How to Use IPsec in Your Network
The Internet Protocol Security Architecture (IPsec), defined in RFC 4301, describes how to provide a set of security services for traffic at the IP layer in both IPv4 and IPv6 environments. As described in the RFC, for this release, security services are provided through use of the Encapsulating Security Payload (ESP) traffic security protocol, and through the use of cryptographic key management procedures and protocols.
The IPsec implementation on the S- K- and 7100-Series platforms provides the following functionality:
- IPsec and IKE (Internet Key Exchange protocol) are defined for the RADIUS host application only.

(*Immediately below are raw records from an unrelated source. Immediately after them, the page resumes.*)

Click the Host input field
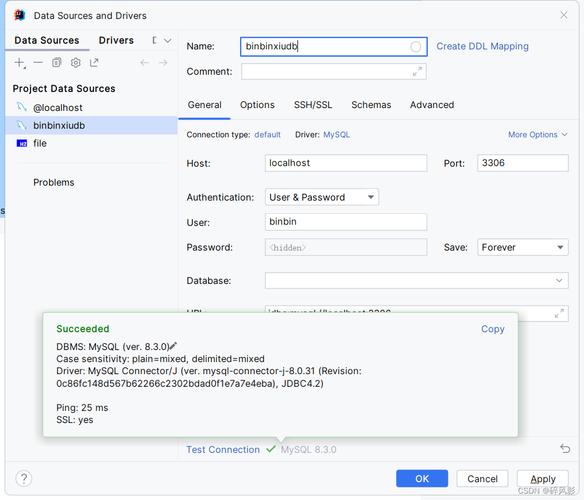584x500 pixels. tap(346, 163)
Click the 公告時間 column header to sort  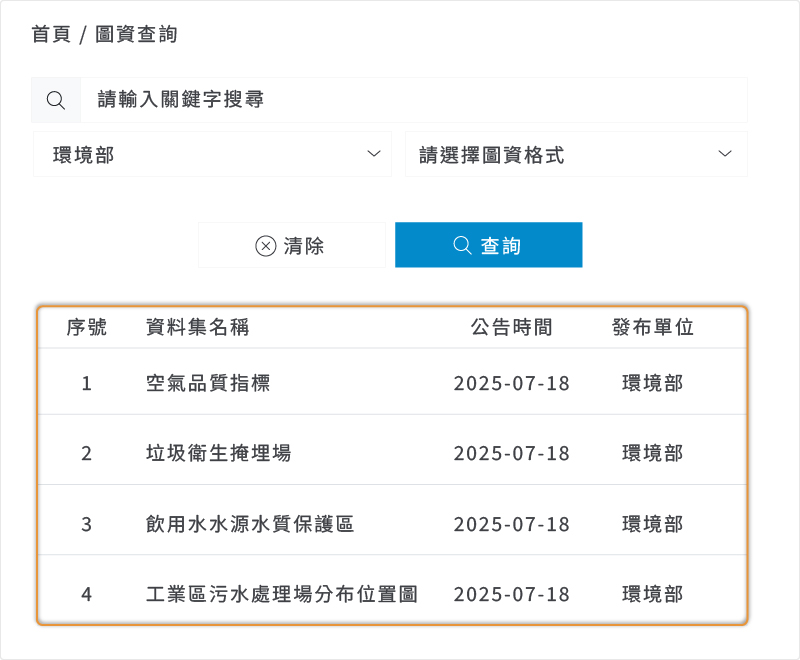510,327
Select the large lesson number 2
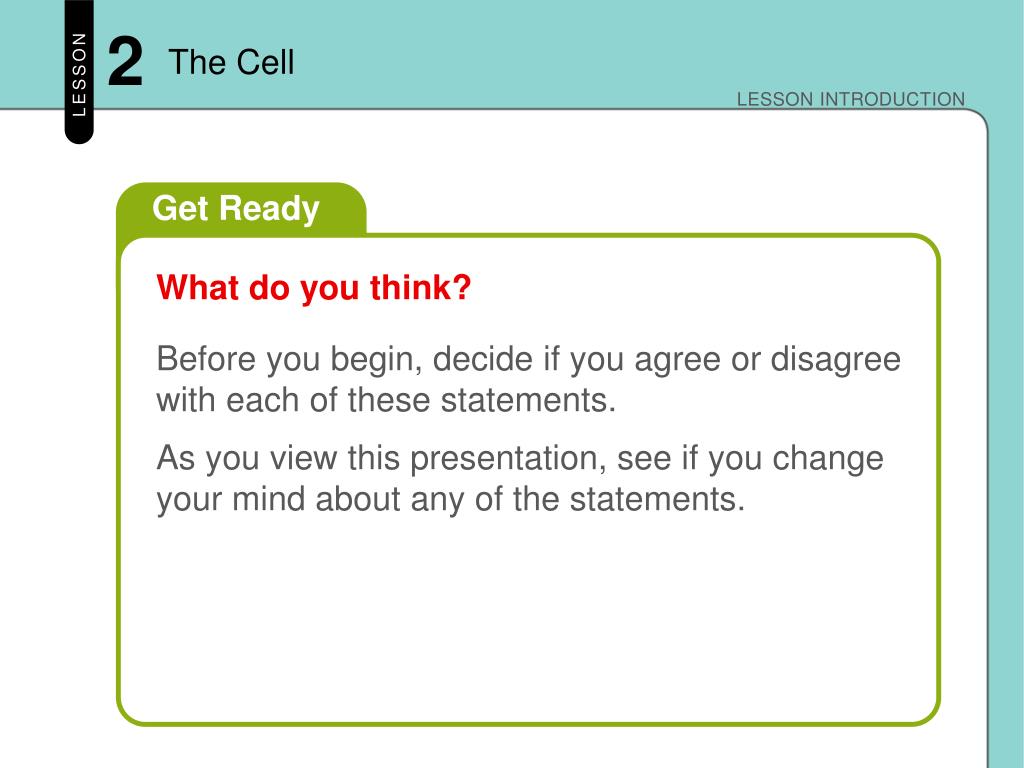The height and width of the screenshot is (768, 1024). [125, 63]
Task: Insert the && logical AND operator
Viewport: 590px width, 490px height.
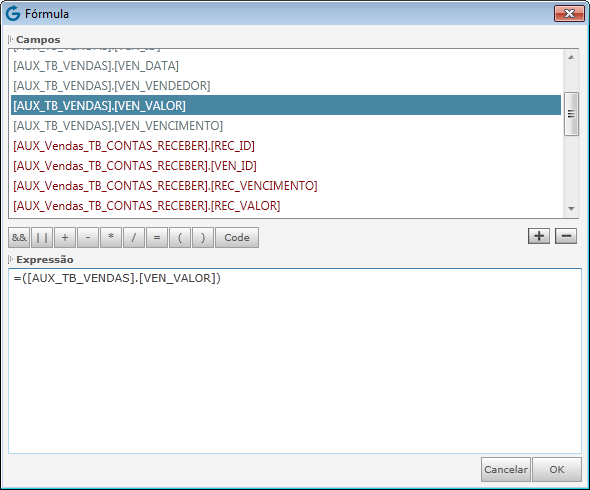Action: point(19,237)
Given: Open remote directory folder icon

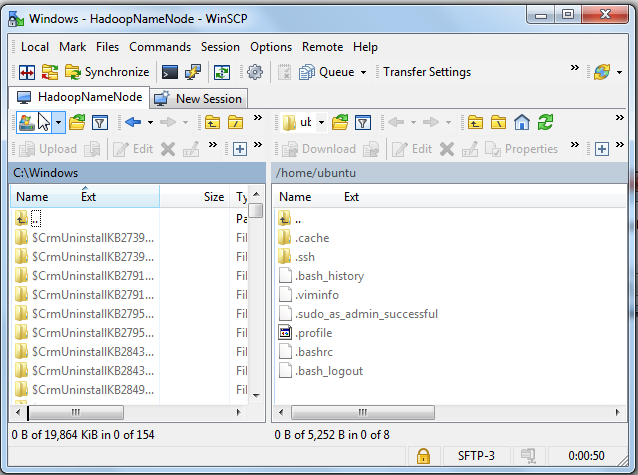Looking at the screenshot, I should [340, 122].
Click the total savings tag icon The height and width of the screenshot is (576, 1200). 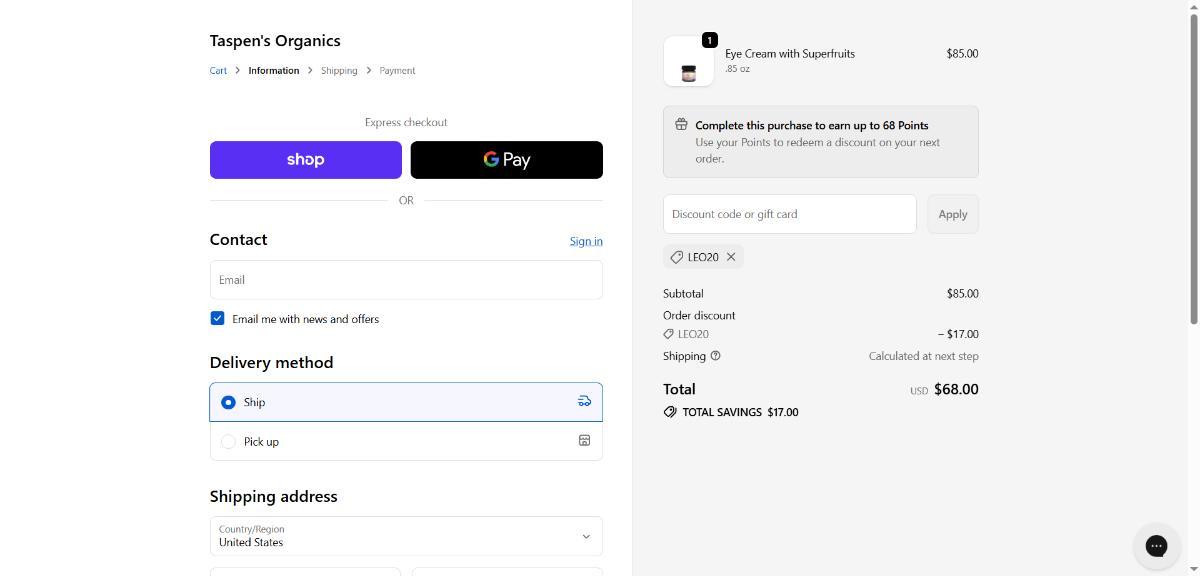pos(670,412)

This implementation supports configuring the default Security Association (SA) with servers configured for RADIUS, and the RADIUS application helps define the IPsec flow.
- Only the Encapsulating Security Payload (ESP) mode of operation is supported. Authentication Header (AH) mode is not supported.
- IKEv1 is supported.
Note
Although the use of certificates will be supported for IPsec in future releases, in the current release, only use of a shared secret is supported.
- HMAC-SHA1 is the supported IKE integrity mechanism.
- 3DES and the Advanced Encryption Standard (AES) encryption algorithms are supported. AES supports key lengths of 128, 192, and 256 bits.
- IPsec does not prevent the independent simultaneous use of MSCHAP-V2 style encryption of user passwords between the switch and the RADIUS server.
- If FIPS security mode is enabled, using the set security fips mode command, only the SHA1 authentication algorithm is supported.